_Work instructions_
Which lines run from the line with "Task: Select Get" to the end of the entries? Write out exactly those, leaving out the pictures.
===== Supplied records =====
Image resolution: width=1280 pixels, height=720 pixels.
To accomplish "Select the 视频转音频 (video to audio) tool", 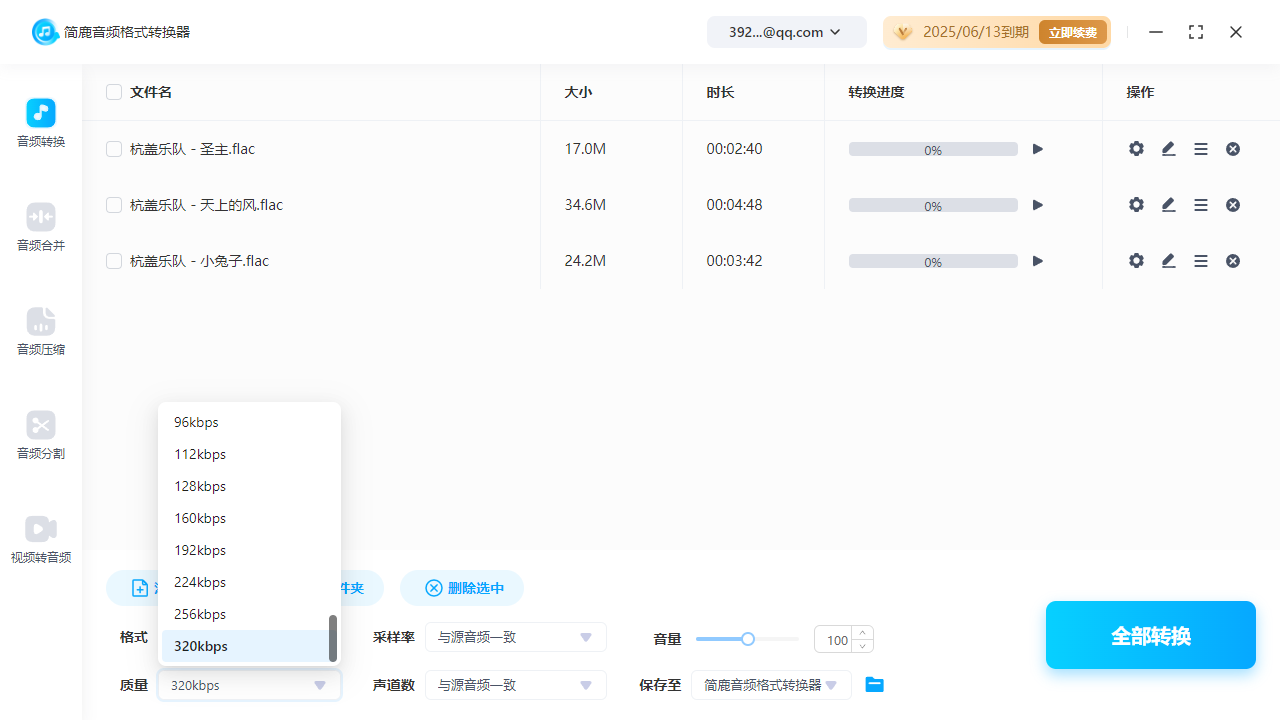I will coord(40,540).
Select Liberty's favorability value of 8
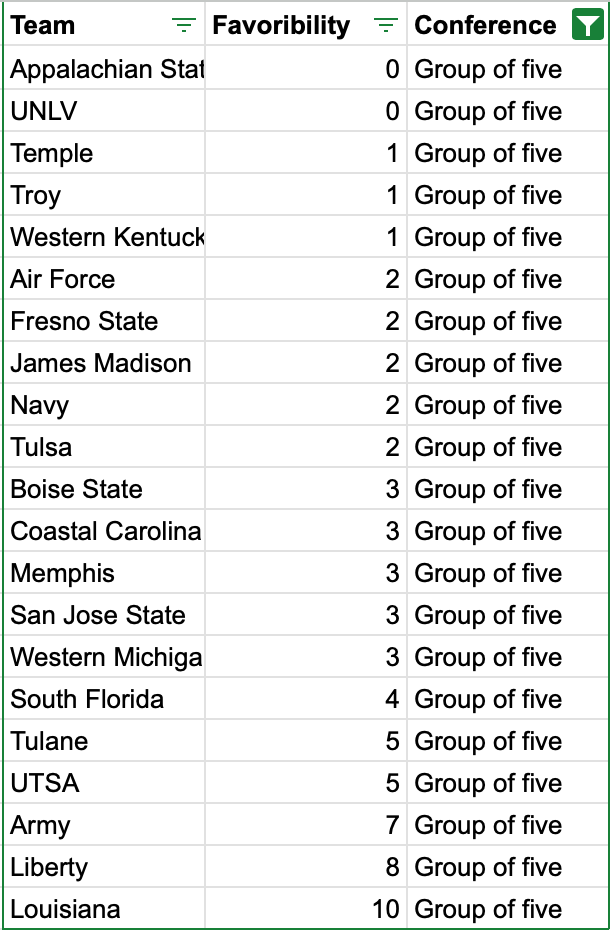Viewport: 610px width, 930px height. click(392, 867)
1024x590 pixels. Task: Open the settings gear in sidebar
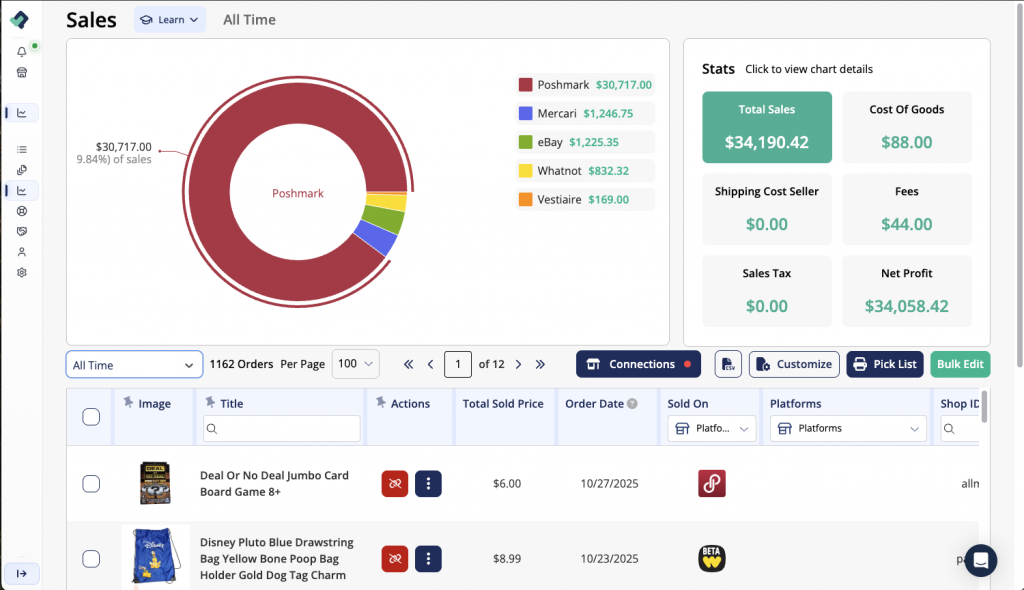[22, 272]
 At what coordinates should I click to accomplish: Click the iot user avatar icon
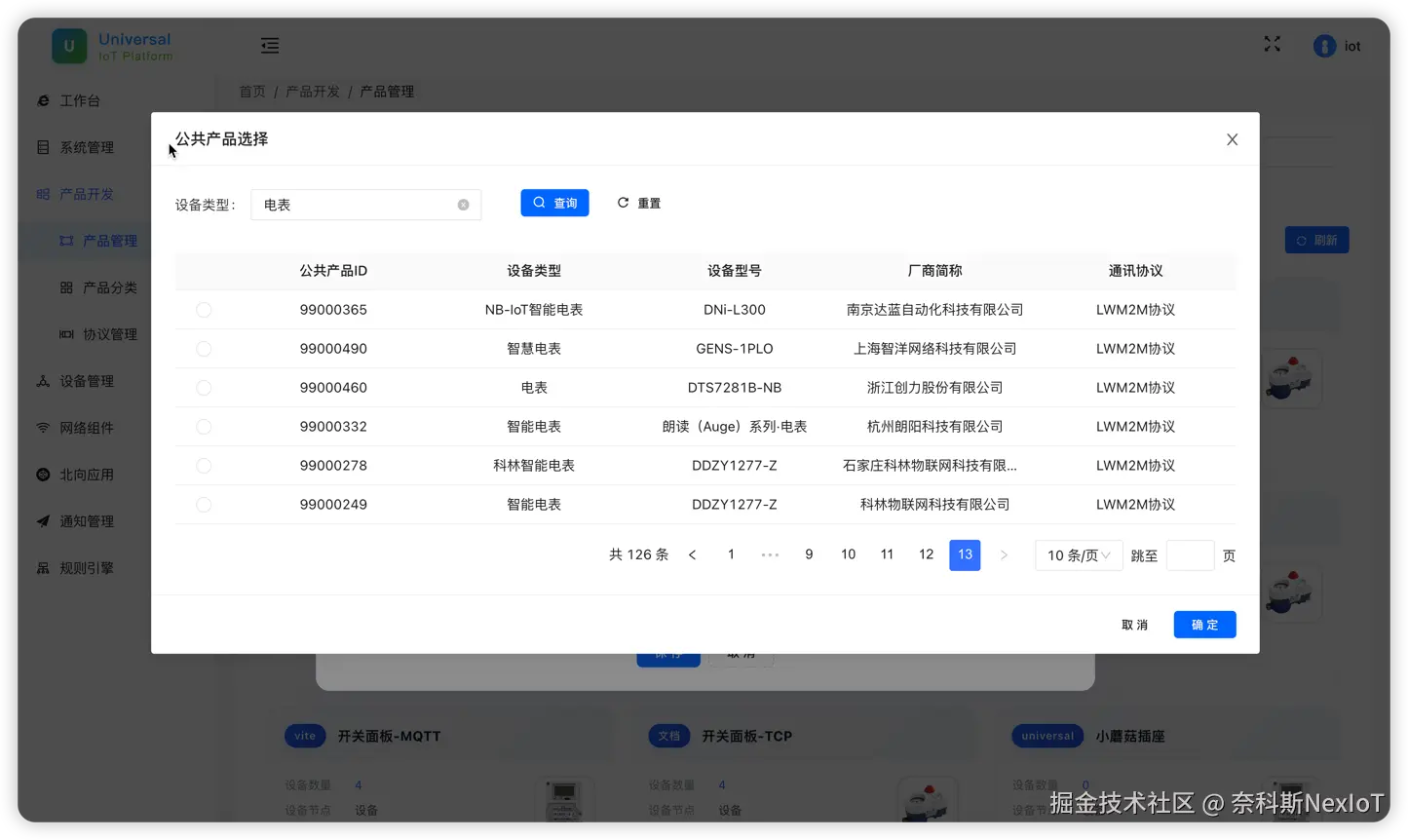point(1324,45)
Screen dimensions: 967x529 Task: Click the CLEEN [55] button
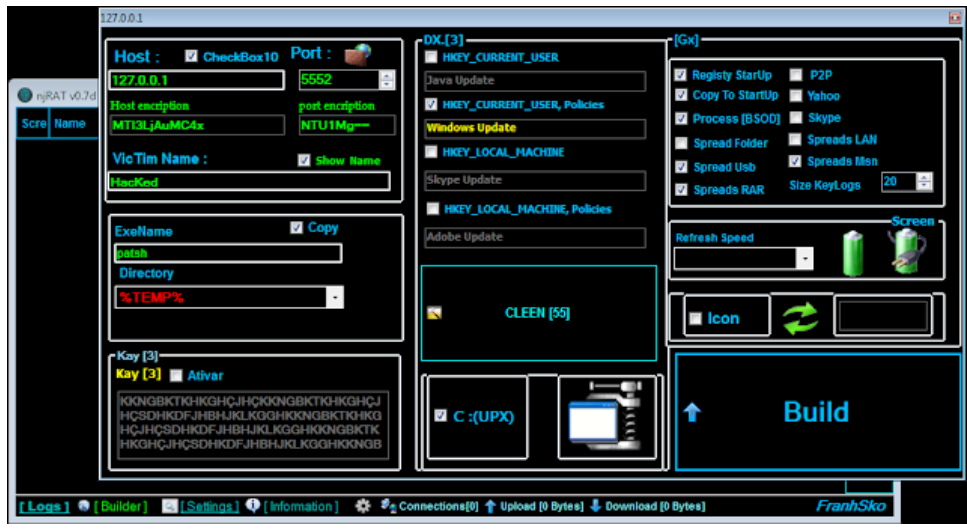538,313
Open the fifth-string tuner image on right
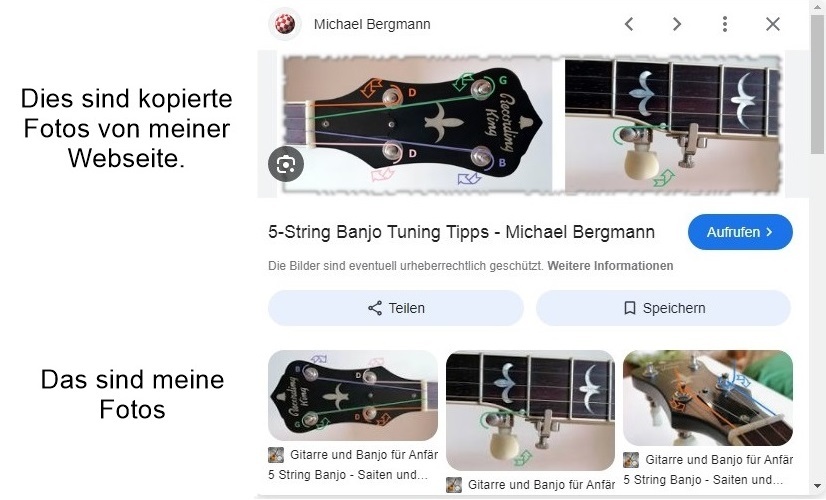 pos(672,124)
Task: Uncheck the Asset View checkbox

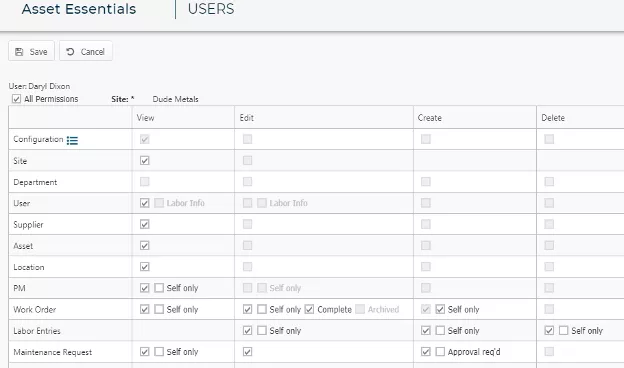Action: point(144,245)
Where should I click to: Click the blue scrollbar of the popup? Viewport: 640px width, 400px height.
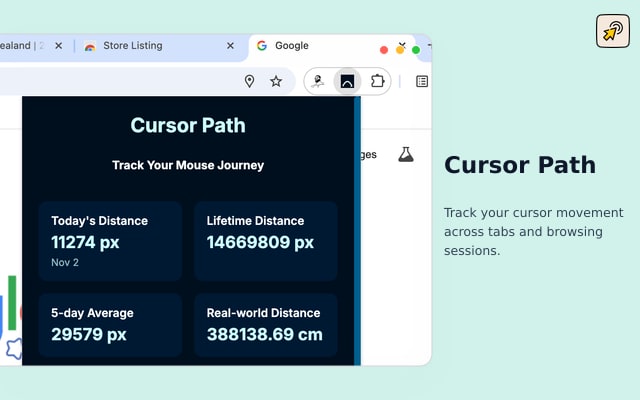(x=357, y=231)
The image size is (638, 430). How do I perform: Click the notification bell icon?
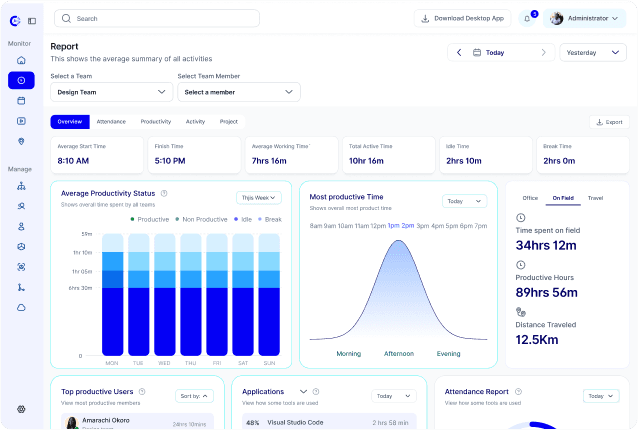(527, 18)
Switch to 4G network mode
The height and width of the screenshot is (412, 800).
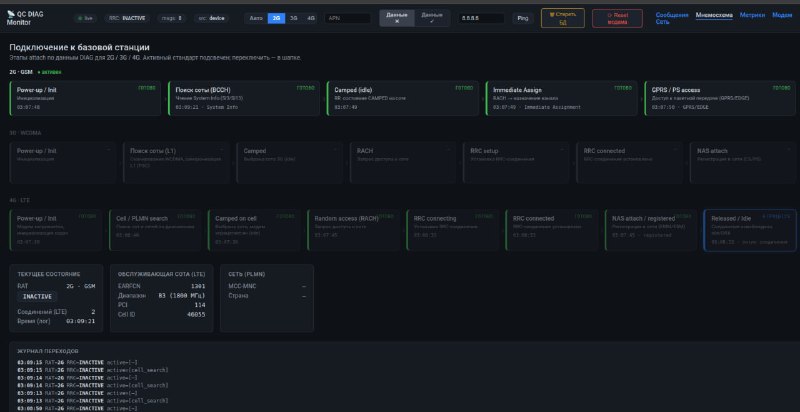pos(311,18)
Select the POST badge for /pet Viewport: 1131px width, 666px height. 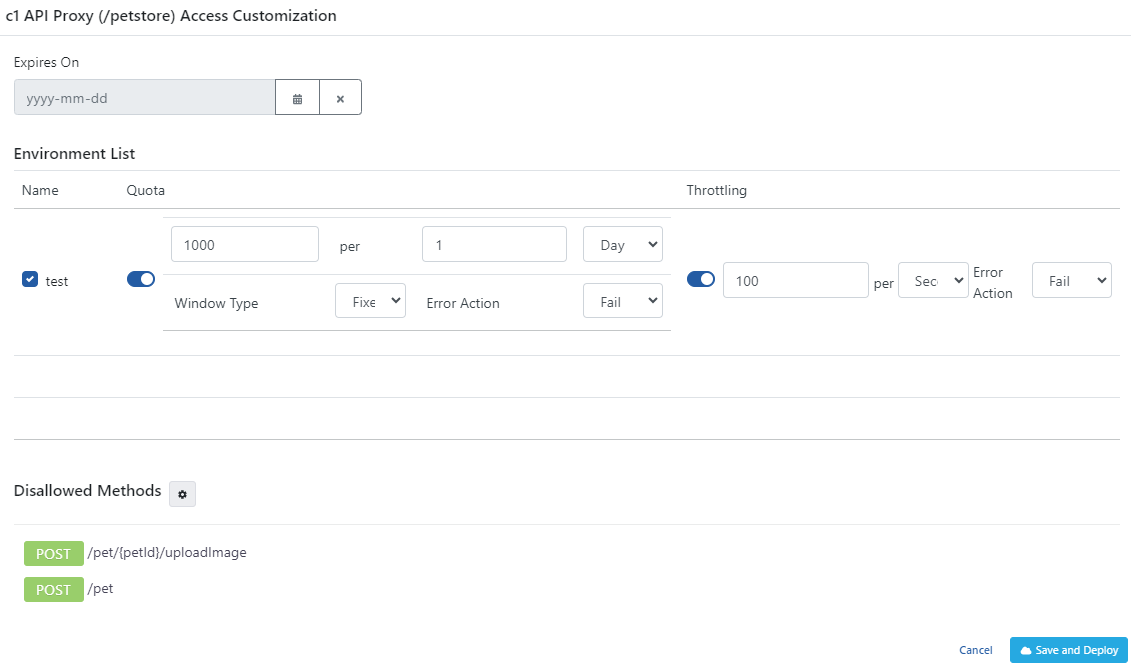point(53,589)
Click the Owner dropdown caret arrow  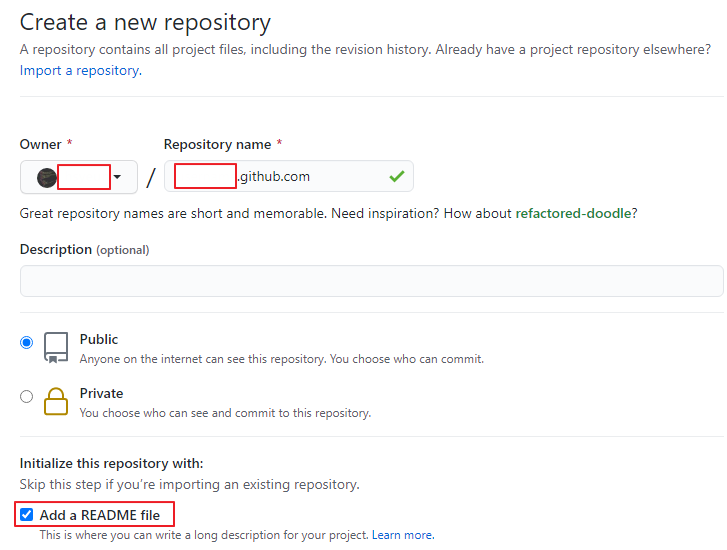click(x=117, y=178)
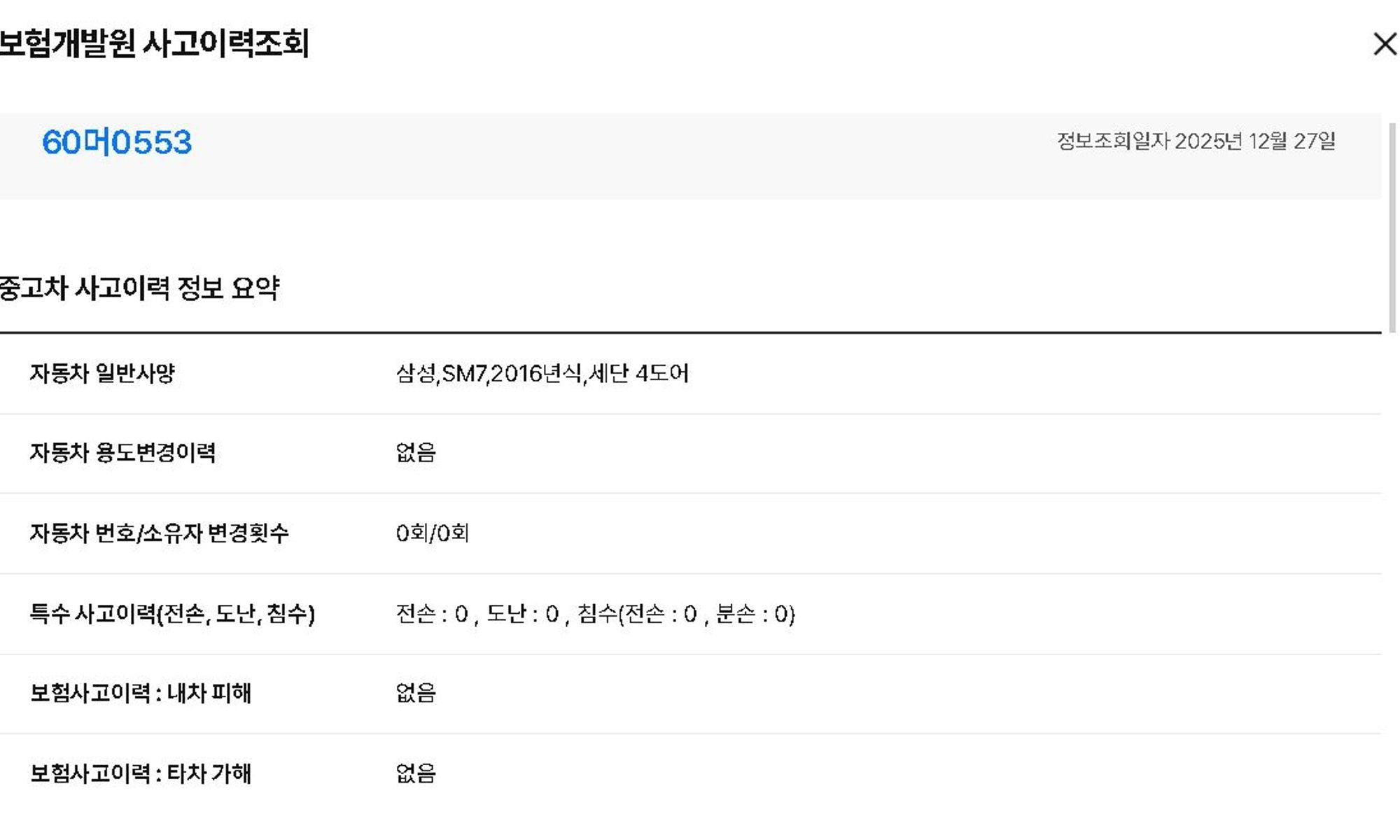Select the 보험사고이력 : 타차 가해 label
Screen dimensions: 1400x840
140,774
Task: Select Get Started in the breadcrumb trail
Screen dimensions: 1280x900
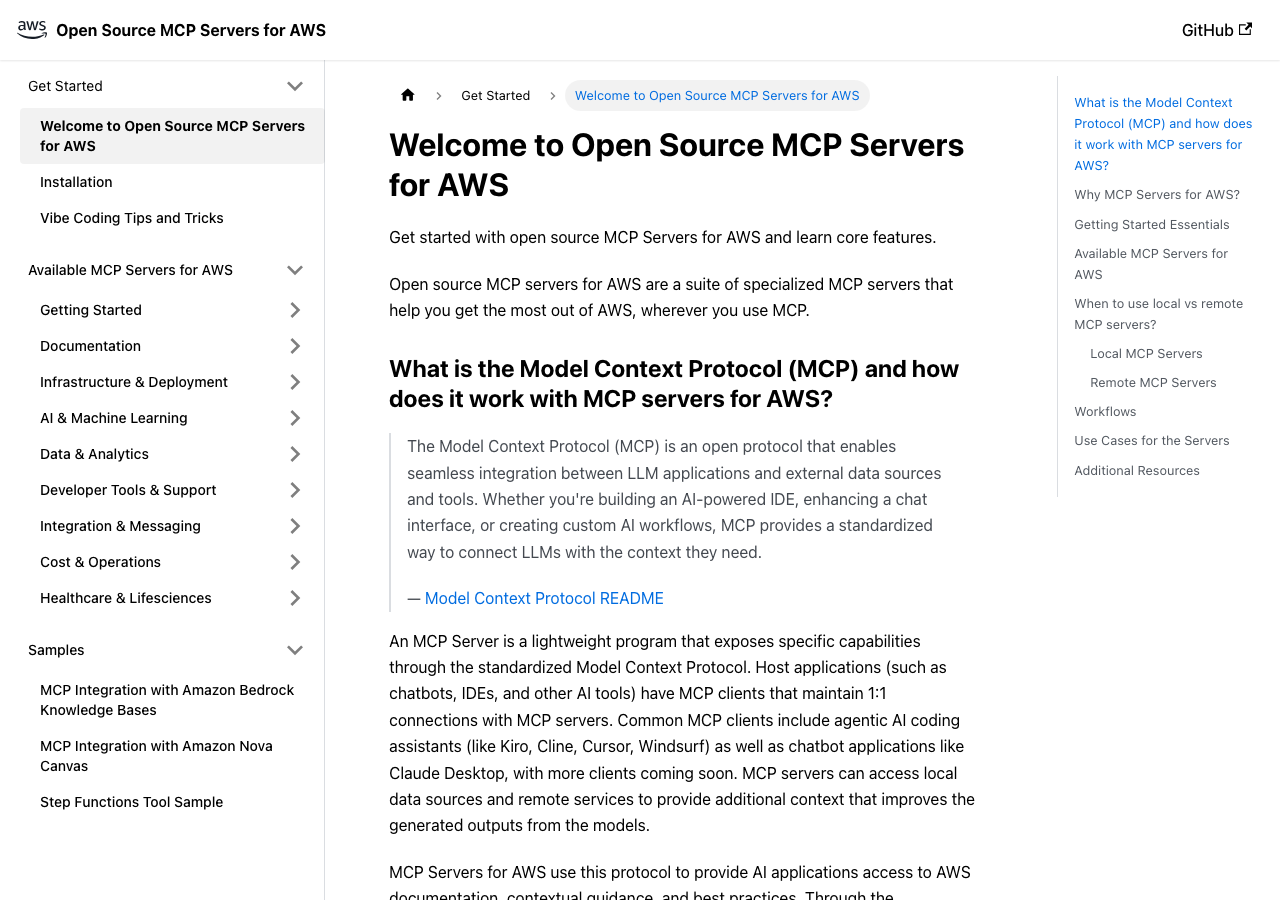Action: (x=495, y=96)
=====
_Reply_
Task: Select Get Started in the breadcrumb trail
Screen dimensions: 1280x900
Action: (x=495, y=96)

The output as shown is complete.